Structure and Magnetic Properties of Mixed-Ligand Complexes of 3d Metal Hexafluoroacetylacetonates with 3,5- and 3,6-Di-Tert-Butyl-O-Benzoquinones

The reaction of metal hexafluoroacetylacetonates M(hfac) 2 , where M = Fe, Mn, and Co, with 3,6-di- tert -butyl- o -benzoquinone (3,6-Q) in the inert atmosphere of a dry box is found to yield mixed-ligand complexes [ M (hfac) 2 (3,6-Q)]. When the synthesis is performed under ambient conditions or the [ M (hfac) 2 (3,6-Q)] mother liquor is kept in air in the case of Mn(II) and Co(II), crystals of [ M (hfac) 2 (H 2 O) 2 ](3,6-Q) aqua complexes precipitate into the solid phase, in which cis -coordinated H 2 O molecules are hydrogen bonded to o -quinone O atoms. Single crystal X-ray diffraction data for compounds, which correlate with the results of quantum chemical calculations, show that solid [ M (hfac) 2 (3,6-Q)] and [ M (hfac) 2 (H 2 O) 2 ](3,6-Q), where M = Co(II) and Mn(II), contain initial o -quinone molecules.

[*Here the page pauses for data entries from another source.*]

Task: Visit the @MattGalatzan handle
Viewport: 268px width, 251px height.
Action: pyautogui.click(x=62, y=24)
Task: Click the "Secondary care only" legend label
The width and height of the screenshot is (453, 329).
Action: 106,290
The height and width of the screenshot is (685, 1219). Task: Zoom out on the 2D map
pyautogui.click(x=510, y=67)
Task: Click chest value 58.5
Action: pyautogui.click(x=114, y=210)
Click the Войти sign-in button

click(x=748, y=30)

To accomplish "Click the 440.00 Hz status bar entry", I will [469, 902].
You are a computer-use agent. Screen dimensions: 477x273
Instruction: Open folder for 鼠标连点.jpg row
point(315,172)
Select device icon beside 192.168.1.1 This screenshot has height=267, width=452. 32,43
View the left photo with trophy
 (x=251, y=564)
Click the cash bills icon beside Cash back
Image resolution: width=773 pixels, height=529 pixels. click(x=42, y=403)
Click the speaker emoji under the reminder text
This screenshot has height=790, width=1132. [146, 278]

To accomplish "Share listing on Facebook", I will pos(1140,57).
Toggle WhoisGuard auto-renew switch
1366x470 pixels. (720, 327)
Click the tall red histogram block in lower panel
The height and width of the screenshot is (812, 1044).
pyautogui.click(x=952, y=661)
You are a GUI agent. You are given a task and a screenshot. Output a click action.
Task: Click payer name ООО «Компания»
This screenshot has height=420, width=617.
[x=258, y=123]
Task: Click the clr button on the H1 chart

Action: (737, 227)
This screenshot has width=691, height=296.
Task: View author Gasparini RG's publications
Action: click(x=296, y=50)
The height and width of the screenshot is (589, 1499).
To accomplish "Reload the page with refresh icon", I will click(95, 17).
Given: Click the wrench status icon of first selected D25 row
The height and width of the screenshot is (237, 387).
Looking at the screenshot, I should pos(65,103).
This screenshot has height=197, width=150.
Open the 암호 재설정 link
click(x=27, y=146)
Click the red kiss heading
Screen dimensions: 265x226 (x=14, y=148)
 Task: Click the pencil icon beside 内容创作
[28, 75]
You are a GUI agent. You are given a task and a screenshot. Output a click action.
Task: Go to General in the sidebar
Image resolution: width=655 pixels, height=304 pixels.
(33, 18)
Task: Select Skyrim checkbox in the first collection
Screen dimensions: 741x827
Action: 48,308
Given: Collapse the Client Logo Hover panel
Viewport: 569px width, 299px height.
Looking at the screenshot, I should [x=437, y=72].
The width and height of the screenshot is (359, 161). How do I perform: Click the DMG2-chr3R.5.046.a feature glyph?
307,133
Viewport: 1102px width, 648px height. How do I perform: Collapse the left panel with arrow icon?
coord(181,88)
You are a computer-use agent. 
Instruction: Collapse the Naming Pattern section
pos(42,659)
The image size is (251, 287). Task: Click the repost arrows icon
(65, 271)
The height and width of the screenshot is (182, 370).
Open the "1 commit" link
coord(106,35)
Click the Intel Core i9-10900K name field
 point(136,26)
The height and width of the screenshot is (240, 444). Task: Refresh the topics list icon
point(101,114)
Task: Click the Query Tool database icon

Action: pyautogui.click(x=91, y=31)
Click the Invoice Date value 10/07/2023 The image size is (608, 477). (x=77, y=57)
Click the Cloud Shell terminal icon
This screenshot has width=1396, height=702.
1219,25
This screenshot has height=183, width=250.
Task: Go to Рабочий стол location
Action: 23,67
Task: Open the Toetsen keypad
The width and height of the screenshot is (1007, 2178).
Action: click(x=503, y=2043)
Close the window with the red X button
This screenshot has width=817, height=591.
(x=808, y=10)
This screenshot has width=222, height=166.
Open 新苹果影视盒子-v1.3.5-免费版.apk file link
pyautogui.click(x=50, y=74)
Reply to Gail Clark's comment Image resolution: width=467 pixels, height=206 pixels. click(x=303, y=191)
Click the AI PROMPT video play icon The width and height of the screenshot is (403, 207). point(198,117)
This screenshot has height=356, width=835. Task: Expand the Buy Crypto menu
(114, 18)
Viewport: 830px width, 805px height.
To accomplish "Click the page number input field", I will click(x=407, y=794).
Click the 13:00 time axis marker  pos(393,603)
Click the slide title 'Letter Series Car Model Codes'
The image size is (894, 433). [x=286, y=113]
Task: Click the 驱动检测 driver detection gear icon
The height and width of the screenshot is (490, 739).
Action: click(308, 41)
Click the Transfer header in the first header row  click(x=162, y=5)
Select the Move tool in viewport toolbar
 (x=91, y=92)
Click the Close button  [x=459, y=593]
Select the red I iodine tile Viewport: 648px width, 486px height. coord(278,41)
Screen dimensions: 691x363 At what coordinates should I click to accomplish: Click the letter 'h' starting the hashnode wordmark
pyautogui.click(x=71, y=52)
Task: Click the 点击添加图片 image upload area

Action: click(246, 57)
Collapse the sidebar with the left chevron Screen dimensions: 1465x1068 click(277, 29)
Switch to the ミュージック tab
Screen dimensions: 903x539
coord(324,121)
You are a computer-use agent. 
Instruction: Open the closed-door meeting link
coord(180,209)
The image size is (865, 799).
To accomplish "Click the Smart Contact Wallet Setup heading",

In the interaction of Fe(hfac) 2 with 3,6-Q, there is an intramolecular redox process during which Fe(II) is oxidized to Fe(III) and o -quinone is reduced to the respective semiquinonate radical anion, which leads to the formation of [Fe III (hfac) 2 (3,6-SQ)]. According to the data of magnetic measurements, a strong antiferromagnetic exchange between high-spin Fe(III) unpaired electrons and SQ provide an almost complete compensation of spin of one of the unpaired electrons of the metal ion by SQ spin. For Co a complex with 3,5-di- tert -butyl- o -benzoquinone [Co(hfac) 2 (3,5-Q)] is also synthesized and its structure and magnetic properties are studied. The latter prove to be similar to those of [Co(hfac) 2 (3,6-Q)].